● PROBLEM TO SOLVE
Please write out all the data exactly as shown.

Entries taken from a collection
= = = = = = =

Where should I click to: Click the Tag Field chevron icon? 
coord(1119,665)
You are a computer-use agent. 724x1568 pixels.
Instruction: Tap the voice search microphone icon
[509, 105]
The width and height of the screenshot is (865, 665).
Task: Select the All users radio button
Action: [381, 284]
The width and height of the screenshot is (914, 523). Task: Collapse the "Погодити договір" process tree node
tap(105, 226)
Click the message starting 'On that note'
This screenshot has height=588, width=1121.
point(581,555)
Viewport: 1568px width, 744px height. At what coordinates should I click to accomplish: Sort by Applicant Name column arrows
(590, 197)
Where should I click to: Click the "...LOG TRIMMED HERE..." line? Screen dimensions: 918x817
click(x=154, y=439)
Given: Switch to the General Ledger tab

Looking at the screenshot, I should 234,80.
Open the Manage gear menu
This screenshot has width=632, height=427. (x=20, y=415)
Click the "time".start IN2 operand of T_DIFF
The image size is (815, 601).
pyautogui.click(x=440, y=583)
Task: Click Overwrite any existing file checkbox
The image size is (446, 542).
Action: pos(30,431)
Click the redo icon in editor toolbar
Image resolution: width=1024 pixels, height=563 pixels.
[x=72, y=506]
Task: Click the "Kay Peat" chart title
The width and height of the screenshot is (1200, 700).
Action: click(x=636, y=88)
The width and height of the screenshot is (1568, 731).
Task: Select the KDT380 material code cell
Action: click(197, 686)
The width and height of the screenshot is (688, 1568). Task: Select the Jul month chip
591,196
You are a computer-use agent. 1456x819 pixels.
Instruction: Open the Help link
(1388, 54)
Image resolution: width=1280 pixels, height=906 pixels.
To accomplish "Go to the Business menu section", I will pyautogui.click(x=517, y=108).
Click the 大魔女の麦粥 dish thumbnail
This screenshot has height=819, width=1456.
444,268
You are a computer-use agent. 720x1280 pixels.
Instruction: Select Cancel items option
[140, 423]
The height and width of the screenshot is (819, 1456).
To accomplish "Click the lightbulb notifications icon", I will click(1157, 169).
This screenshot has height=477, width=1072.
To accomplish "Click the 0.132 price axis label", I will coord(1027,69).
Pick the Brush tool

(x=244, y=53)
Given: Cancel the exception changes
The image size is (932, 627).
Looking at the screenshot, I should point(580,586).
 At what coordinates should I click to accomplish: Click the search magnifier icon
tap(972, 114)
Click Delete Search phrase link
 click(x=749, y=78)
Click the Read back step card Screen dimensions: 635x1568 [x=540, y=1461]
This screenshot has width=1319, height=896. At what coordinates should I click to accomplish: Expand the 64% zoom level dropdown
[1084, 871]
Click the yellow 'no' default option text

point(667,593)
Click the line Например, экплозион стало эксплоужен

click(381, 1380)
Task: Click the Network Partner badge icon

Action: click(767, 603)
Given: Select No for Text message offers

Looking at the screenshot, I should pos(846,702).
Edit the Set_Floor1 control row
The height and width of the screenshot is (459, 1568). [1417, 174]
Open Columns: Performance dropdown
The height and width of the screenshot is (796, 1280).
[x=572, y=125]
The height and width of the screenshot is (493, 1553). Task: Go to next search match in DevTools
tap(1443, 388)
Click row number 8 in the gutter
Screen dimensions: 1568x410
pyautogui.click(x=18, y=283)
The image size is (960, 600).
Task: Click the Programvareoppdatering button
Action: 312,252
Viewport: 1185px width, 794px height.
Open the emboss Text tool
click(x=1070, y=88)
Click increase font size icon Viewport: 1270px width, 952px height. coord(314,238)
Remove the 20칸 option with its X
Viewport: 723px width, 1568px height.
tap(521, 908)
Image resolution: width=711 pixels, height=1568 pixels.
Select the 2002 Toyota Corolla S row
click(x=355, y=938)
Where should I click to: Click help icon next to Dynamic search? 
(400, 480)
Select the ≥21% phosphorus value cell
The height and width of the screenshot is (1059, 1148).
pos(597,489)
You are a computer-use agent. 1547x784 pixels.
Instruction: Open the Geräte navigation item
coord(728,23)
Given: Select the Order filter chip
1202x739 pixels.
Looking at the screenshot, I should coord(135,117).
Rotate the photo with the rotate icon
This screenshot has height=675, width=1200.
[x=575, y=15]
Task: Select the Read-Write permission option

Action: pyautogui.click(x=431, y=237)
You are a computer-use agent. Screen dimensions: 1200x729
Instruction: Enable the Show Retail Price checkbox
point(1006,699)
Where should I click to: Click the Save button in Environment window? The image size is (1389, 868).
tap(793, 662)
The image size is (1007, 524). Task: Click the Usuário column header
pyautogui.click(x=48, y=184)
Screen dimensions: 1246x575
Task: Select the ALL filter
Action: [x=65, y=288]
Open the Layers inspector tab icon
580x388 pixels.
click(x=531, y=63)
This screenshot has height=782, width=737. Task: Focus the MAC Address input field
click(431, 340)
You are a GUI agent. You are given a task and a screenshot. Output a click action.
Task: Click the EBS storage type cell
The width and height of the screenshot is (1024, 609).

= = = = = = =

● OUTPUT
Where should I click to: Click the Tag Field chevron icon? 
coord(1119,665)
You are a computer-use agent. 724x1568 pixels.
Instruction: Tap the voice search microphone icon
[509, 105]
The width and height of the screenshot is (865, 665).
Task: Select the All users radio button
Action: [381, 284]
The width and height of the screenshot is (914, 523). Task: Collapse the "Погодити договір" process tree node
tap(105, 226)
Click the message starting 'On that note'
This screenshot has height=588, width=1121.
point(581,555)
Viewport: 1568px width, 744px height. At what coordinates should I click to accomplish: Sort by Applicant Name column arrows
(590, 197)
Where should I click to: Click the "...LOG TRIMMED HERE..." line? Screen dimensions: 918x817
click(x=154, y=439)
Given: Switch to the General Ledger tab

Looking at the screenshot, I should 234,80.
Open the Manage gear menu
This screenshot has width=632, height=427. (x=20, y=415)
Click the "time".start IN2 operand of T_DIFF
The image size is (815, 601).
pyautogui.click(x=440, y=583)
Task: Click Overwrite any existing file checkbox
The image size is (446, 542).
Action: pos(30,431)
Click the redo icon in editor toolbar
Image resolution: width=1024 pixels, height=563 pixels.
[x=72, y=506]
Task: Click the "Kay Peat" chart title
The width and height of the screenshot is (1200, 700).
Action: click(x=636, y=88)
The width and height of the screenshot is (1568, 731).
Task: Select the KDT380 material code cell
Action: click(197, 686)
The width and height of the screenshot is (688, 1568). Task: Select the Jul month chip
591,196
You are a computer-use agent. 1456x819 pixels.
Instruction: Open the Help link
(1388, 54)
Image resolution: width=1280 pixels, height=906 pixels.
To accomplish "Go to the Business menu section", I will pyautogui.click(x=517, y=108).
Click the 大魔女の麦粥 dish thumbnail
This screenshot has height=819, width=1456.
444,268
You are a computer-use agent. 720x1280 pixels.
Instruction: Select Cancel items option
[140, 423]
The height and width of the screenshot is (819, 1456).
To accomplish "Click the lightbulb notifications icon", I will click(1157, 169).
This screenshot has height=477, width=1072.
To accomplish "Click the 0.132 price axis label", I will coord(1027,69).
Pick the Brush tool

(x=244, y=53)
Given: Cancel the exception changes
The image size is (932, 627).
Looking at the screenshot, I should point(580,586).
 At what coordinates should I click to accomplish: Click the search magnifier icon
tap(972, 114)
Click Delete Search phrase link
 click(x=749, y=78)
Click the Read back step card Screen dimensions: 635x1568 [x=540, y=1461]
This screenshot has width=1319, height=896. At what coordinates should I click to accomplish: Expand the 64% zoom level dropdown
[1084, 871]
Click the yellow 'no' default option text

point(667,593)
Click the line Например, экплозион стало эксплоужен

click(381, 1380)
Task: Click the Network Partner badge icon

Action: click(767, 603)
Given: Select No for Text message offers

Looking at the screenshot, I should pos(846,702).
Edit the Set_Floor1 control row
The height and width of the screenshot is (459, 1568). [1417, 174]
Open Columns: Performance dropdown
The height and width of the screenshot is (796, 1280).
[x=572, y=125]
The height and width of the screenshot is (493, 1553). Task: Go to next search match in DevTools
tap(1443, 388)
Click row number 8 in the gutter
Screen dimensions: 1568x410
pyautogui.click(x=18, y=283)
The image size is (960, 600).
Task: Click the Programvareoppdatering button
Action: 312,252
Viewport: 1185px width, 794px height.
Open the emboss Text tool
click(x=1070, y=88)
Click increase font size icon Viewport: 1270px width, 952px height. coord(314,238)
Remove the 20칸 option with its X
Viewport: 723px width, 1568px height.
tap(521, 908)
Image resolution: width=711 pixels, height=1568 pixels.
Select the 2002 Toyota Corolla S row
click(x=355, y=938)
Where should I click to: Click help icon next to Dynamic search? 
(400, 480)
Select the ≥21% phosphorus value cell
The height and width of the screenshot is (1059, 1148).
pos(597,489)
You are a computer-use agent. 1547x784 pixels.
Instruction: Open the Geräte navigation item
coord(728,23)
Given: Select the Order filter chip
1202x739 pixels.
Looking at the screenshot, I should coord(135,117).
Rotate the photo with the rotate icon
This screenshot has height=675, width=1200.
[x=575, y=15]
Task: Select the Read-Write permission option

Action: pyautogui.click(x=431, y=237)
You are a computer-use agent. Screen dimensions: 1200x729
Instruction: Enable the Show Retail Price checkbox
point(1006,699)
Where should I click to: Click the Save button in Environment window? The image size is (1389, 868).
tap(793, 662)
The image size is (1007, 524). Task: Click the Usuário column header
pyautogui.click(x=48, y=184)
Screen dimensions: 1246x575
Task: Select the ALL filter
Action: [x=65, y=288]
Open the Layers inspector tab icon
580x388 pixels.
click(x=531, y=63)
This screenshot has height=782, width=737. Task: Focus the MAC Address input field
click(431, 340)
You are a GUI agent. You are given a task and a screenshot. Output a click action.
Task: Click the EBS storage type cell
The width and height of the screenshot is (1024, 609).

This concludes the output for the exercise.